The Ranters were a libertine religious movement renowned for their advocacy of free love
A Collection of Ranter Writings
Edited by Nigel Smith
Pluto Press, £17.99
Buy it here
The 17th century saw a profusion of sects in England. Most people today are familiar with the names of the Puritans, Quakers, Levellers and Diggers. Less well known is that of the Ranters, a libertine religious movement that thrived for three years following the execution of Charles I in 1649.
Unlike their better-known, ultra-conservative counterparts, the Ranters were renowned – and feared – for their libertarianism, pantheism and advocacy of free love. Believing that God dwelt within the self and nature, they rejected the literal truth of the Bible, the reality of heaven and hell, the Trinity and the notion of immorality, maintaining that salvation existed here on Earth. This, they believed, would be achieved through nudity, blasphemy, swearing and profanity, and, most of all, sexual liberty.
As with so many of their contemporary sects, Ranters were also millenarians. They believed Christ would return to Earth in a violent apocalypse to rule a kingdom of perfect saints.
Most threatening of all for the new Puritan social order that followed the regicide, Ranters believed that Christ’s atonement on behalf of mankind was sufficient to save believers to such a degree that they lived in state of “free grace”. That is to say, the Ranters embraced the antinomian heresy, which rejected the notion of external authority and obedience. This made them a potentially serious threat to the state and the stability of the country. No wonder the Puritans outlawed them in 1650, an action that seems to have succeeded, as the Ranters soon vanished – even if their spirit did not.
Nigel Smith has put together a collection of writings from this fascinating, if short-lived sect that emerged from the Baptist church. The editor places their emergence in the context of the mid-17th century, a bleak, violent era marked by economic hardship. Ranterism, says Smith, appealed to a distressed urban artisan class.

* **Items**

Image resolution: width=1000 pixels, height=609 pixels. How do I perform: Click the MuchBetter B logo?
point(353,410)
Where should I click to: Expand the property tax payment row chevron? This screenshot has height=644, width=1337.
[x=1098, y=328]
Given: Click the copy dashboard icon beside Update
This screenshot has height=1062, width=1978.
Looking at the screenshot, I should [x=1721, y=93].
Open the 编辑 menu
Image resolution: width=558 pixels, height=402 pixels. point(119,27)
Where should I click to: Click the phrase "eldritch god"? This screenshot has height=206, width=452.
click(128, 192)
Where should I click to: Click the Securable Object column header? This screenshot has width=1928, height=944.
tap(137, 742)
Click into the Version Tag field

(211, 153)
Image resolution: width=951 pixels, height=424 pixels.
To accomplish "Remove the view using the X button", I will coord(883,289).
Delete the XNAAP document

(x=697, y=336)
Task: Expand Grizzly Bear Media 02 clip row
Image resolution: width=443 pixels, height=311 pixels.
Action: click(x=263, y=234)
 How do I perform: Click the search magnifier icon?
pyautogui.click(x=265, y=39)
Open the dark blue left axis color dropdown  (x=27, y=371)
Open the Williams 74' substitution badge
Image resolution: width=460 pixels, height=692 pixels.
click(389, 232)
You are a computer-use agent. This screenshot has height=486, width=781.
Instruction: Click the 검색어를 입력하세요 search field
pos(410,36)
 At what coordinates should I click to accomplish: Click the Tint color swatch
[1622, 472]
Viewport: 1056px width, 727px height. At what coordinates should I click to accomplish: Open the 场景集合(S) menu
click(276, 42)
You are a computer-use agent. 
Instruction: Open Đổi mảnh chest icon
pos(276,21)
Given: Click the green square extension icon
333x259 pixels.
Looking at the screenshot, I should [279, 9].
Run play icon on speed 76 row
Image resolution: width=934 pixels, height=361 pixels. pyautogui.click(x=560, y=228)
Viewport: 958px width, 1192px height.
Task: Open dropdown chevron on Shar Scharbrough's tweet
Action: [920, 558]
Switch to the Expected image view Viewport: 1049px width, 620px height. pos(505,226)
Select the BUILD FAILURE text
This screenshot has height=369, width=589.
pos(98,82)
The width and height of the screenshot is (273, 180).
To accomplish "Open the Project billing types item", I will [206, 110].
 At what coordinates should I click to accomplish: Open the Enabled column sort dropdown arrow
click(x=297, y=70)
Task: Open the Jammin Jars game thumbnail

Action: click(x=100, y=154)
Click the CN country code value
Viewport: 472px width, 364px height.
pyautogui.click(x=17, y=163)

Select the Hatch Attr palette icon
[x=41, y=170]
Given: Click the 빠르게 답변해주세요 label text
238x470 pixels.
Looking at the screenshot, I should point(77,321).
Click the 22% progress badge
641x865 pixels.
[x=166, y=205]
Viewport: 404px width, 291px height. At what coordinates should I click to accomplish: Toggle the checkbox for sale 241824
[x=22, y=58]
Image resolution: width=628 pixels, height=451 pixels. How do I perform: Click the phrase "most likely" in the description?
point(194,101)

* **Actions to take**
A – According to the review of Ranter writings, why were the Ranters a potentially serious threat to the state? Answer in one to three sentences.
B – In the review of Ranter writings, in what year did the Puritans outlaw the Ranters?
C – Reproduce a passage from the review of Ranter writings word for word: begin at the words "As with so many" and stop after "spirit did not.".
The material has no connection to the review of Ranter writings.

* **The responses**
A – The Ranters embraced the antinomian heresy, which held that believers lived in a state of "free grace" through Christ's atonement. That heresy rejected the notion of external authority and obedience, so it threatened the state and the stability of the country.

B – The Puritans outlawed the Ranters in 1650.

C –
As with so many of their contemporary sects, Ranters were also millenarians. They believed Christ would return to Earth in a violent apocalypse to rule a kingdom of perfect saints.
Most threatening of all for the new Puritan social order that followed the regicide, Ranters believed that Christ’s atonement on behalf of mankind was sufficient to save believers to such a degree that they lived in state of “free grace”. That is to say, the Ranters embraced the antinomian heresy, which rejected the notion of external authority and obedience. This made them a potentially serious threat to the state and the stability of the country. No wonder the Puritans outlawed them in 1650, an action that seems to have succeeded, as the Ranters soon vanished – even if their spirit did not.